Yuval Harari’s latest work - 21 Lessons for the 21st Century - hits the shelves this month and will no doubt easily find it’s way onto the late summer sun loungers of every CEO looking for some smart company by the pool. However, the road to being a global non-fiction bestseller is a long one. The Israeli historian’s first book was published back in 2004 (Renaissance Military Memoirs: War, History and Identity, 1450–1600) when he was just 28 years old.
Ten years later – in 2014 – I championed the author for his most famous work to date, Sapiens: A Brief History of Humankind (translated from the original Hebrew version of 2011), before it came to the attention of the wider public via Chris Evans on BBC Radio 2. There was something about his Yuval’s crisp, confident prose and his sharp contextualising of human culture that caught my eye from the moment the matt-black trade proof landed on my desk at Bookomi.

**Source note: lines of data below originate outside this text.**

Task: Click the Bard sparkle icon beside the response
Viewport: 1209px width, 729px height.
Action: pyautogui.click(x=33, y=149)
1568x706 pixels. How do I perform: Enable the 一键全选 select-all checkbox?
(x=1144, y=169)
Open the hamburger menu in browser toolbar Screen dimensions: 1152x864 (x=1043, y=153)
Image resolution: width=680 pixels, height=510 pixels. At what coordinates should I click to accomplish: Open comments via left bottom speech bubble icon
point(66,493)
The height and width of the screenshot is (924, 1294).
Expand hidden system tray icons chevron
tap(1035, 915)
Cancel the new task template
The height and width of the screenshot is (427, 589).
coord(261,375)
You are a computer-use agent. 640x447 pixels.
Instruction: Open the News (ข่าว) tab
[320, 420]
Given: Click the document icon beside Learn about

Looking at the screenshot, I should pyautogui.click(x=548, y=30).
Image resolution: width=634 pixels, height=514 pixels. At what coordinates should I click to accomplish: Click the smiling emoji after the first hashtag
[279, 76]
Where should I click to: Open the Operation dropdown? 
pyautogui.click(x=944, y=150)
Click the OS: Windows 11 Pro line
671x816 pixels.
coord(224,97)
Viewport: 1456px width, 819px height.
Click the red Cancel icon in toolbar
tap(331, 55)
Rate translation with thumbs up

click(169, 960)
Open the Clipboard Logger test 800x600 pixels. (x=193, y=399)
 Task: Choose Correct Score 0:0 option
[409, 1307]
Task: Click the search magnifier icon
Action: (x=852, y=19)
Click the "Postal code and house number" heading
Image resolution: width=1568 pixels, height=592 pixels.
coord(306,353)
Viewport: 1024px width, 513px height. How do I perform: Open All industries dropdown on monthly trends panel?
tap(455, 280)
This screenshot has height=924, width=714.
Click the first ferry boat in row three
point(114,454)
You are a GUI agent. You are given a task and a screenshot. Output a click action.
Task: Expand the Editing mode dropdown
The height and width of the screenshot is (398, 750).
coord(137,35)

After much badgering of his then modestly-sized management team, we were granted an intimate breakfast event with him in London in 2015. At the informal gathering in Soho House, we sensed just how important he was to his publisher (Sapiens went on to sell well over a million copies by 2017) because the publishing group CEO turned up and took a seat at the side of the room, waiting in the wings to seal the deal on Homo Deus. Today, for the launch of 21 Lessons, he is filling 2,000 seater auditoriums and selling books by his name alone – and deservedly so.